• **EXERCISE AIM**:
Return every line of the data exactly as it appears.

(INPUT RECORDS Opens)

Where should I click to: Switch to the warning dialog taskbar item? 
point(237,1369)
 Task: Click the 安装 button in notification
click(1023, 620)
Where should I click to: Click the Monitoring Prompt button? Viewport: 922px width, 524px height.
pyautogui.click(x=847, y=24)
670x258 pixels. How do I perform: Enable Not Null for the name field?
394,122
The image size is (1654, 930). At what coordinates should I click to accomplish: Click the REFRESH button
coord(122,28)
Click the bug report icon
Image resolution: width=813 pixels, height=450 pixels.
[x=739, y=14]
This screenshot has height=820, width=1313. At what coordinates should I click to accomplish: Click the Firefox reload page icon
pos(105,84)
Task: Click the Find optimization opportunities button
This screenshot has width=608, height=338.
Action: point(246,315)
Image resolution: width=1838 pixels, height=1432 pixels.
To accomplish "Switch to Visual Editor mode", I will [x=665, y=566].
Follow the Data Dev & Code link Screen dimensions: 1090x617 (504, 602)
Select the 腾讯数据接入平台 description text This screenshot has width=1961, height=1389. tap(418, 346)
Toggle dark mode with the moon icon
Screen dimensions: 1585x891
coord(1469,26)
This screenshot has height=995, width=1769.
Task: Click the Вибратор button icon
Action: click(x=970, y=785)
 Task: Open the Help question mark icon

(INPUT RECORDS Closes)

• **FINISHED TASK**:
Where should I click to: Switch to the warning dialog taskbar item? 
point(237,1369)
 Task: Click the 安装 button in notification
click(1023, 620)
Where should I click to: Click the Monitoring Prompt button? Viewport: 922px width, 524px height.
pyautogui.click(x=847, y=24)
670x258 pixels. How do I perform: Enable Not Null for the name field?
394,122
The image size is (1654, 930). At what coordinates should I click to accomplish: Click the REFRESH button
coord(122,28)
Click the bug report icon
Image resolution: width=813 pixels, height=450 pixels.
[x=739, y=14]
This screenshot has height=820, width=1313. At what coordinates should I click to accomplish: Click the Firefox reload page icon
pos(105,84)
Task: Click the Find optimization opportunities button
This screenshot has width=608, height=338.
Action: point(246,315)
Image resolution: width=1838 pixels, height=1432 pixels.
To accomplish "Switch to Visual Editor mode", I will [x=665, y=566].
Follow the Data Dev & Code link Screen dimensions: 1090x617 (504, 602)
Select the 腾讯数据接入平台 description text This screenshot has width=1961, height=1389. tap(418, 346)
Toggle dark mode with the moon icon
Screen dimensions: 1585x891
coord(1469,26)
This screenshot has height=995, width=1769.
Task: Click the Вибратор button icon
Action: click(x=970, y=785)
 Task: Open the Help question mark icon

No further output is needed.